Pak Jono berdecak. Dia tak mengindahkan penjelasan panjang kali lebar dari Ustaz Zikri. Subuh tadi Pak Jono tidak pergi jemaah ke musala, jadi tak mengetahui bahwa kipas anginnya rusak oleh Ustaz Zikri. Setelah itu, melengos hendak berlalu menuju kamar mandi musala.

“Beneran, Taz? Ustaz enggak usah nutup-nutupi kesalahan anak-anak itu, ya.” Baru beberapa langkah menjauh dari Ustaz Zikri, Pak jono mengeluarkan hal yang mengganjal dalam otaknya.

“Benar, Pak. Demi Allah saya yang merusak kipas ini.

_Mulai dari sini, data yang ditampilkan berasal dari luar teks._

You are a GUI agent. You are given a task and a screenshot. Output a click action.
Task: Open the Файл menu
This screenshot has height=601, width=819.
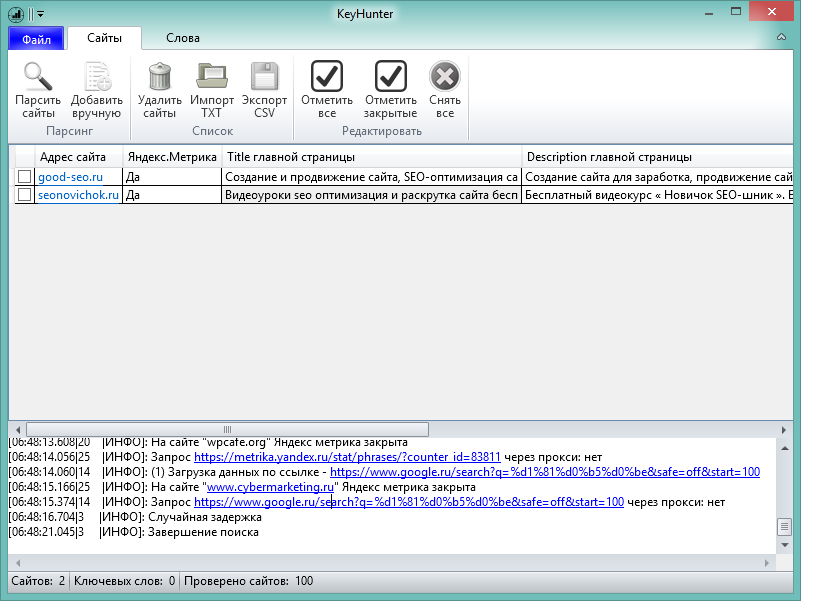tap(36, 38)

Insyaallah besok atau lusa saya ganti yang baru.” Ustaz Zikri berusaha menenangkan Pak Jono.

Selepas mendengar penjelasan Ustaz Zikri, Pak Jono pun melanjutkan langkahnya ke kamar mandi musala. Azan Zuhur pun dikumandangkan oleh Ustaz Zikri. Seperti biasa jemaah salat Zuhur tak sebanyak jemaah salat Magrib. Hanya beberapa yang menjadi makmum dengan imam Ustaz Zikri.

Baca juga: Cerita Horor Singkat yang Berjudul Perayaan Membawa Petaka

Selepas salat berjemaah, Pak Jono mendekati Ustaz Zikri. “ Ustaz, kalau mau ganti kipas angin. Ustaz beri saja saya uangnya. Nanti saya yang belikan lagi, hehehe.”

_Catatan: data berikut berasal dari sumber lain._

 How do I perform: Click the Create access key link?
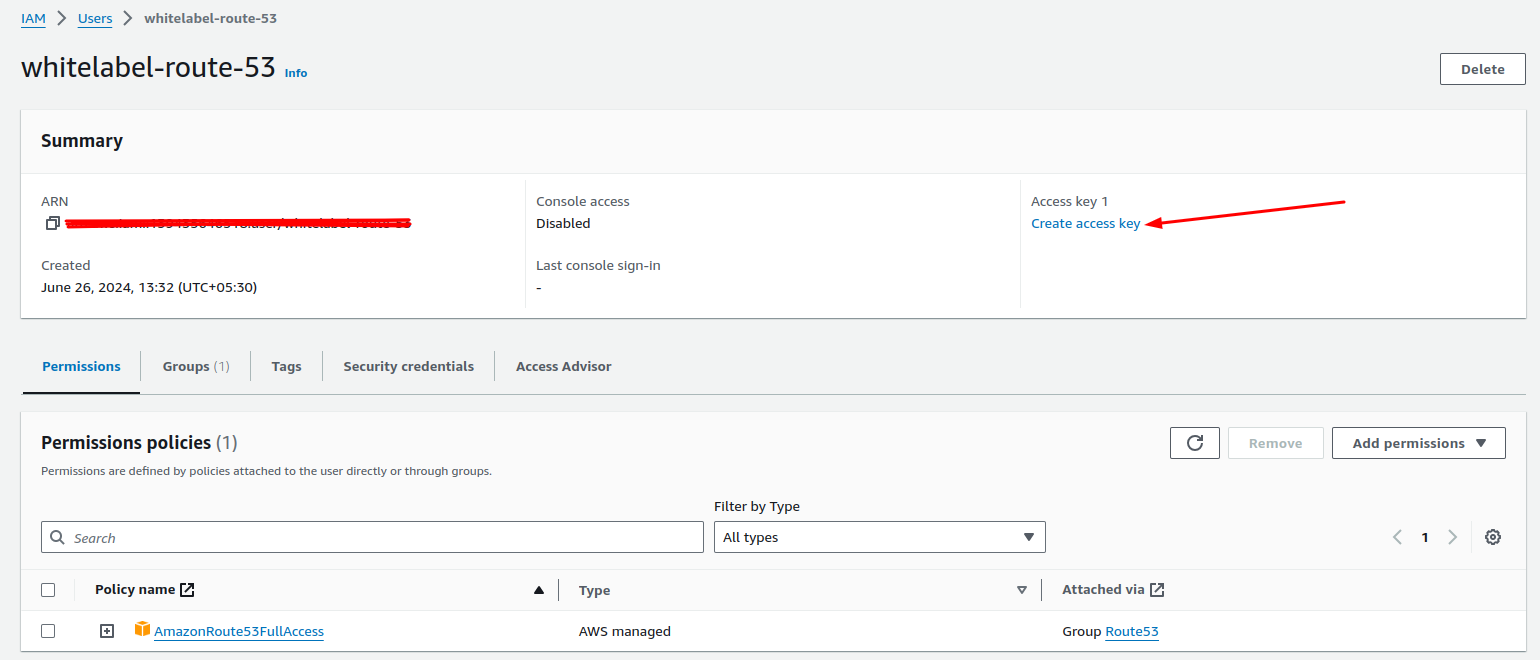[1085, 224]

“Oh, begitu. Baiklah. Nanti saya kasih uangnya ke Pak Jono untuk mengganti kipasnya. Eh, tidak. Ganti tombol kipasnya saja. Kan, kipasnya masih bisa dan masih baru,” balas Ustaz Zikri.

Pak Jono mengangguk pelan. Dalam hatinya bersorak gembira. Rencananya dia akan membelikan tombol kipas yang murah dan mengambil sisa uang yang dari Ustaz Zikri kelak.